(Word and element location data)
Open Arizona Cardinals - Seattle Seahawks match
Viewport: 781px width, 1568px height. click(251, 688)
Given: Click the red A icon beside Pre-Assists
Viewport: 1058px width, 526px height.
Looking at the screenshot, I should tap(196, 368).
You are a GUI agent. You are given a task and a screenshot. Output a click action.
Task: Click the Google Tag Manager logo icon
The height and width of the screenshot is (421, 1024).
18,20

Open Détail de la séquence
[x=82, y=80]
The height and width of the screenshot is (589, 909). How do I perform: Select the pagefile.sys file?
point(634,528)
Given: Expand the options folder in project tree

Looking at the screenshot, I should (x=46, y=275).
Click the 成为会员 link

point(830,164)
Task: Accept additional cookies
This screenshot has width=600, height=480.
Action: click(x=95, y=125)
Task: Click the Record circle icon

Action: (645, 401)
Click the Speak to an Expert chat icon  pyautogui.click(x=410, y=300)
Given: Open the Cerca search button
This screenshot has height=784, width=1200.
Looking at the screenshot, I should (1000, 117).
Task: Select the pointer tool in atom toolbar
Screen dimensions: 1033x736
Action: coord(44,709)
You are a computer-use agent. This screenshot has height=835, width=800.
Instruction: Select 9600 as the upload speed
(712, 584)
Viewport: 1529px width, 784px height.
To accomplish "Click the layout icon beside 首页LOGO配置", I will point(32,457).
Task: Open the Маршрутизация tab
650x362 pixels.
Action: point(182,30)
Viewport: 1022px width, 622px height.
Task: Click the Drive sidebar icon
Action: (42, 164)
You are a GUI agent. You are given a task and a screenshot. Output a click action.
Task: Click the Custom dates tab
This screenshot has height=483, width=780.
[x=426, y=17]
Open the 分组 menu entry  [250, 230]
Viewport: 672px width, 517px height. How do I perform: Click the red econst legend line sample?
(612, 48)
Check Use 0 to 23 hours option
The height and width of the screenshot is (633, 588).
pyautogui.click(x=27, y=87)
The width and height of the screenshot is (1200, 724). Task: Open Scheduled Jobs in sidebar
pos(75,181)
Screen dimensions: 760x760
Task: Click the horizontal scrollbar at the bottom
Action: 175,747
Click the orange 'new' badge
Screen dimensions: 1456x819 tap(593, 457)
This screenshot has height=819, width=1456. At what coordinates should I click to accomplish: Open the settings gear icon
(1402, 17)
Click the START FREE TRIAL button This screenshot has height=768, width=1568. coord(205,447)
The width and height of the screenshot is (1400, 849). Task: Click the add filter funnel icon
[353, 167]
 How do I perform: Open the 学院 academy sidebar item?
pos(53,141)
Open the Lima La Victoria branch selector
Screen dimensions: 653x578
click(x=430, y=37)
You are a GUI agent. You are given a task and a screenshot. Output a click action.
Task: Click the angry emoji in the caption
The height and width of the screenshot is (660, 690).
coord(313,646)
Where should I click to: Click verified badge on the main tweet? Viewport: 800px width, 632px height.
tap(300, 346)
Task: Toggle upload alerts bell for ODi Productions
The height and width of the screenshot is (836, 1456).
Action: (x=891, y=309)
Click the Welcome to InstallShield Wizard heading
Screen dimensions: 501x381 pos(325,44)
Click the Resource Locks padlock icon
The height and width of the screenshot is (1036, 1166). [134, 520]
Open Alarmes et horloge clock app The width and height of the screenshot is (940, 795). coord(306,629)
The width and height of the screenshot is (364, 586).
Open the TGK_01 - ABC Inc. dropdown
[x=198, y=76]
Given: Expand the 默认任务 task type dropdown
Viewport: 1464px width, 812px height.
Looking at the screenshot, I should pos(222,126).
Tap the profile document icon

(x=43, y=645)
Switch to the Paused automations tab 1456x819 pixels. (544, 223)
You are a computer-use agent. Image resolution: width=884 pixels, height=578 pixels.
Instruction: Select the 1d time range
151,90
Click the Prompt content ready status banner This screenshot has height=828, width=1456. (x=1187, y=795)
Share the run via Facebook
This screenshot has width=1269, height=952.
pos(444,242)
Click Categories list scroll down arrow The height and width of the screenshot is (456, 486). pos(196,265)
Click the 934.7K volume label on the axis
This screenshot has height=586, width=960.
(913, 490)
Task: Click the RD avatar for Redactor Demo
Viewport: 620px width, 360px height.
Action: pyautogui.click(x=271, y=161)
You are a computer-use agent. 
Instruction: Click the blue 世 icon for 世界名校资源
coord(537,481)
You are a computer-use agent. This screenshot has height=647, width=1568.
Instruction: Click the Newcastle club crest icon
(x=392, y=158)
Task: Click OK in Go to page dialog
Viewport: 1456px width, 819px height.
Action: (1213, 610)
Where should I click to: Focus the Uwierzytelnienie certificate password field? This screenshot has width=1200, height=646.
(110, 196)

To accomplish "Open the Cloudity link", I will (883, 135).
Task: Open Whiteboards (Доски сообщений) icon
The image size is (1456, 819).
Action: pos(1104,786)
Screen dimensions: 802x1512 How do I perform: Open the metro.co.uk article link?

■ Task instructions:
Copy the full listing above word for word, with every line unchanged.

■ Answer for the task:
Open Arizona Cardinals - Seattle Seahawks match
Viewport: 781px width, 1568px height. click(251, 688)
Given: Click the red A icon beside Pre-Assists
Viewport: 1058px width, 526px height.
Looking at the screenshot, I should tap(196, 368).
You are a GUI agent. You are given a task and a screenshot. Output a click action.
Task: Click the Google Tag Manager logo icon
The height and width of the screenshot is (421, 1024).
18,20

Open Détail de la séquence
[x=82, y=80]
The height and width of the screenshot is (589, 909). How do I perform: Select the pagefile.sys file?
point(634,528)
Given: Expand the options folder in project tree

Looking at the screenshot, I should (x=46, y=275).
Click the 成为会员 link

point(830,164)
Task: Accept additional cookies
This screenshot has width=600, height=480.
Action: click(x=95, y=125)
Task: Click the Record circle icon

Action: (645, 401)
Click the Speak to an Expert chat icon  pyautogui.click(x=410, y=300)
Given: Open the Cerca search button
This screenshot has height=784, width=1200.
Looking at the screenshot, I should (1000, 117).
Task: Select the pointer tool in atom toolbar
Screen dimensions: 1033x736
Action: coord(44,709)
You are a computer-use agent. This screenshot has height=835, width=800.
Instruction: Select 9600 as the upload speed
(712, 584)
Viewport: 1529px width, 784px height.
To accomplish "Click the layout icon beside 首页LOGO配置", I will point(32,457).
Task: Open the Маршрутизация tab
650x362 pixels.
Action: point(182,30)
Viewport: 1022px width, 622px height.
Task: Click the Drive sidebar icon
Action: (42, 164)
You are a GUI agent. You are given a task and a screenshot. Output a click action.
Task: Click the Custom dates tab
This screenshot has height=483, width=780.
[x=426, y=17]
Open the 分组 menu entry  [250, 230]
Viewport: 672px width, 517px height. How do I perform: Click the red econst legend line sample?
(612, 48)
Check Use 0 to 23 hours option
The height and width of the screenshot is (633, 588).
pyautogui.click(x=27, y=87)
The width and height of the screenshot is (1200, 724). Task: Open Scheduled Jobs in sidebar
pos(75,181)
Screen dimensions: 760x760
Task: Click the horizontal scrollbar at the bottom
Action: 175,747
Click the orange 'new' badge
Screen dimensions: 1456x819 tap(593, 457)
This screenshot has height=819, width=1456. At what coordinates should I click to accomplish: Open the settings gear icon
(1402, 17)
Click the START FREE TRIAL button This screenshot has height=768, width=1568. coord(205,447)
The width and height of the screenshot is (1400, 849). Task: Click the add filter funnel icon
[353, 167]
 How do I perform: Open the 学院 academy sidebar item?
pos(53,141)
Open the Lima La Victoria branch selector
Screen dimensions: 653x578
click(x=430, y=37)
You are a GUI agent. You are given a task and a screenshot. Output a click action.
Task: Click the angry emoji in the caption
The height and width of the screenshot is (660, 690).
coord(313,646)
Where should I click to: Click verified badge on the main tweet? Viewport: 800px width, 632px height.
tap(300, 346)
Task: Toggle upload alerts bell for ODi Productions
The height and width of the screenshot is (836, 1456).
Action: (x=891, y=309)
Click the Welcome to InstallShield Wizard heading
Screen dimensions: 501x381 pos(325,44)
Click the Resource Locks padlock icon
The height and width of the screenshot is (1036, 1166). [134, 520]
Open Alarmes et horloge clock app The width and height of the screenshot is (940, 795). coord(306,629)
The width and height of the screenshot is (364, 586).
Open the TGK_01 - ABC Inc. dropdown
[x=198, y=76]
Given: Expand the 默认任务 task type dropdown
Viewport: 1464px width, 812px height.
Looking at the screenshot, I should pos(222,126).
Tap the profile document icon

(x=43, y=645)
Switch to the Paused automations tab 1456x819 pixels. (544, 223)
You are a computer-use agent. Image resolution: width=884 pixels, height=578 pixels.
Instruction: Select the 1d time range
151,90
Click the Prompt content ready status banner This screenshot has height=828, width=1456. (x=1187, y=795)
Share the run via Facebook
This screenshot has width=1269, height=952.
pos(444,242)
Click Categories list scroll down arrow The height and width of the screenshot is (456, 486). pos(196,265)
Click the 934.7K volume label on the axis
This screenshot has height=586, width=960.
(913, 490)
Task: Click the RD avatar for Redactor Demo
Viewport: 620px width, 360px height.
Action: pyautogui.click(x=271, y=161)
You are a computer-use agent. 
Instruction: Click the blue 世 icon for 世界名校资源
coord(537,481)
You are a computer-use agent. This screenshot has height=647, width=1568.
Instruction: Click the Newcastle club crest icon
(x=392, y=158)
Task: Click OK in Go to page dialog
Viewport: 1456px width, 819px height.
Action: (1213, 610)
Where should I click to: Focus the Uwierzytelnienie certificate password field? This screenshot has width=1200, height=646.
(110, 196)

To accomplish "Open the Cloudity link", I will (883, 135).
Task: Open Whiteboards (Доски сообщений) icon
The image size is (1456, 819).
Action: pos(1104,786)
Screen dimensions: 802x1512 How do I perform: Open the metro.co.uk article link?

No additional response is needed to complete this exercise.